北の心の開拓記  [小松正明ブログ]

 日々の暮らしの中には、きらりと輝く希望の物語があるはず。生涯学習的生き方の実践のつもりです。

あるリーダー論

2014-05-01 22:04:59 | Weblog

 

 以前、ある組織にいた時に招集された会議に出席しました。

 その会議は、組織内に役職指定の委員長がいてその人の下にチームリーダーが委員として加わるというありがちな組織形態。

 会議の目的は野心的なもので、前任者が力を入れて始めたものだったのですが後任のあたらしい委員長のもとで2年目に入り、ちょっと新味が失せてきた感もありましたが、私自身はその志に共鳴していたので大いに進めて欲しいと思っていた会議で、出席するのも楽しみでした。

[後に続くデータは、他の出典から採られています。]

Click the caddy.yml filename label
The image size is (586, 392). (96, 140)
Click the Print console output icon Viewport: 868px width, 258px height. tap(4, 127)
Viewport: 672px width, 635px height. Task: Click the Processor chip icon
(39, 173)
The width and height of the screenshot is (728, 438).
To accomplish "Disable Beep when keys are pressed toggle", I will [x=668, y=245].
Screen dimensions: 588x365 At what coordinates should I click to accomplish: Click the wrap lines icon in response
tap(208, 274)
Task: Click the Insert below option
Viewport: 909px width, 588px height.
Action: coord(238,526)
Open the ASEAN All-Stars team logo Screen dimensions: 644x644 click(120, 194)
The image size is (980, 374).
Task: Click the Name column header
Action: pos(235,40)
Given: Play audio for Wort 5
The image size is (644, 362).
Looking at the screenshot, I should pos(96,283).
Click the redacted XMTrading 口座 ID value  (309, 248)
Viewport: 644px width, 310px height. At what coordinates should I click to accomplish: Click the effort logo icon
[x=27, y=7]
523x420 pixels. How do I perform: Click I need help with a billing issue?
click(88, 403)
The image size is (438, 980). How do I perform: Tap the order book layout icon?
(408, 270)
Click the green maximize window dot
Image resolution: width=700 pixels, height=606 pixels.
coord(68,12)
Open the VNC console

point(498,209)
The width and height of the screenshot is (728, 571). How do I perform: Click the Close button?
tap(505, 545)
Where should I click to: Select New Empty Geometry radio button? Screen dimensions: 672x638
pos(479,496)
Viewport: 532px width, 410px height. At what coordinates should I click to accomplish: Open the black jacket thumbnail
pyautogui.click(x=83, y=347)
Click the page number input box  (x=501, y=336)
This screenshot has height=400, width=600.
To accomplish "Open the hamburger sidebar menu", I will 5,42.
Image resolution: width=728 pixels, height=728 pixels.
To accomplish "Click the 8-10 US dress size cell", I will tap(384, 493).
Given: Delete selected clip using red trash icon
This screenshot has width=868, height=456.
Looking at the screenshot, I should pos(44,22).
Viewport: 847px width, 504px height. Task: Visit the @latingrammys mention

 その会議は年に数回回されることになっているのですが、新しい年度の第一回目として招集された時のことでした。

 事務局の担当者から「では委員長から挨拶を」と促された時にその委員長は十数名ほどの参加者の顔ぶれを見回して、何人かが人事異動で替わってはいたものの、「あ?うん、じゃ始めましょう」と挨拶らしい挨拶なしにその場を始めました。

 会議はそれによって議事を進め、事務局からの資料説明と多少の意見交換で30分程で終了しました。

 私は会議の冒頭で、委員長からの挨拶がなかったことにびっくりしたのですが、会議の場では発言を控えて、会議が終わった後に事務局の知人のもとを訪ねました。

「なぜ委員長に挨拶をしてもらわなかったのですか」
「ああなるとは思いませんでした。委員長の考えですから…」

「ちゃんと挨拶をすべきだ、と言ったらどうなんですか」
「それは…言えません…」

 事務局としても思いも寄らないことだったのでしょうが、なんとも情けない対応にがっかりすると同時に怒りがこみ上げてきました。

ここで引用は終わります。